One Republican strategist acknowledged Wednesday that the party, which has seen five Senate retirements so far this cycle and already is expected to be strapped for cash in defending open seats, dodged a bullet with Cochran’s decision to run again.
“Having no idea what he was going to announce, some Republicans were holding their breath,” the strategist said. “Republicans did not need another seat to spend money in … and I don’t think [Cochran’s seat] was a lock for Republicans without him there.”
The source acknowledged that there had been some concern that former Mississippi Attorney General Mike Moore (D) would enter an open-seat race. Moore is well-known in the state for leading the legal fight waged by several states against the tobacco industry and helping to negotiate a payout worth millions of dollars. Moore is one Democrat who could have raised a lot of money very quickly, but even Democrats acknowledged Wednesday that Cochran is not likely to face much serious opposition now that he’s running again.
“We’re thrilled,” National Republican Senatorial Committee Chairman John Ensign (R-Nev.) said. “Beyond that, what can you say?
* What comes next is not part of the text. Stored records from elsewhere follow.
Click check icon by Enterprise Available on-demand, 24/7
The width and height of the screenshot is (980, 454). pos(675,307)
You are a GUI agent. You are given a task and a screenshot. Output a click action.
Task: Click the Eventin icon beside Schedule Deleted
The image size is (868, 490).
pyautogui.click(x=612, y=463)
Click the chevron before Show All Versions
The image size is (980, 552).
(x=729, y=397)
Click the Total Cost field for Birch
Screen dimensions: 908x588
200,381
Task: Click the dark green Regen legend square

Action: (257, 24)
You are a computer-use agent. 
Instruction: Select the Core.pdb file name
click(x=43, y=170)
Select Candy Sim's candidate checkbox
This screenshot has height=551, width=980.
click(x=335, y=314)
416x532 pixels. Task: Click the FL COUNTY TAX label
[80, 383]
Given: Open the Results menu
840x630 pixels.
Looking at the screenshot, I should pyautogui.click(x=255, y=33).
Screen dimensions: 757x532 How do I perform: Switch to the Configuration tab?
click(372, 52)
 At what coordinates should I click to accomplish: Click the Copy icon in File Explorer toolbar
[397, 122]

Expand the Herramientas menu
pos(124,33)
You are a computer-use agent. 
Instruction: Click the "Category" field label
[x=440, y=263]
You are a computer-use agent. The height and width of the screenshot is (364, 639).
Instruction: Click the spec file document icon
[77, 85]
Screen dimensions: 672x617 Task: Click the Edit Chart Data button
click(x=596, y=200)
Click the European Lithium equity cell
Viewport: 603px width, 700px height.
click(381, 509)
It’s a great day.”
Cochran’s announcement also likely was welcome news for House Republicans. There was some speculation in recent weeks that both Republican Mississippi Reps. Chip Pickering and Roger Wicker would consider a run for the seat if Cochran retired. Although Pickering already has announced his plans to retire from the House at the end of the 110th Congress, Wicker’s entry into the race would have created another open — albeit safe — Republican seat. If both Wicker and Pickering had run, a statewide primary battle between two big GOP names in the Magnolia State also would have put a drain on party fundraising efforts elsewhere.
Cochran’s decision also means that Pickering does not have to go through the awkward dance of declaring for a Senate seat after he already had announced his intention to retire. Pickering, who is just 44, is widely expected to run for the Senate some day, and he now can focus on finding a lucrative job in the private sector — at least until Cochran or Senate Minority Whip Trent Lott (R-Miss.) decide to retire.
After Cochran’s announcement, both Pickering and Wicker were quick to praise the decision.
“It is great news for Mississippi that Senator Thad Cochran has decided to seek re- election in 2008,” Pickering said in a statement. “His effective experience and leadership will continue to benefit Mississippi and guide America as a voice of reason and competence in the U.S. Senate.”
“Thad Cochran exhibits the sort of statesmanship that our country needs at a time like this,” Wicker said. “So if people feel that Mississippi dodged a bullet it’s also true that this is also very good news for the country as a whole.”
If Cochran didn’t consult anyone in advance about his decision, he certainly received ample amounts of encouragement to run again from state and national Republican officials.
One GOP source in Mississippi’s state House said Barbour and Cochran “are personal friends and very, very strong political allies. Gov. Barbour gives Sen. Cochran much of the credit for funding Hurricane Katrina recovery programs, and the Senator’s tenure has been good for Mississippi across the board. They talked about whether the Senator would run again and … [Barbour] is elated with Sen. Cochran’s decision.”
Wicker said he encouraged Cochran “in the strongest, most prayerful terms to run again for re-election. I can not tell you how delighted I am.”
Emily Pierce and Erin P. Billings contributed to this report.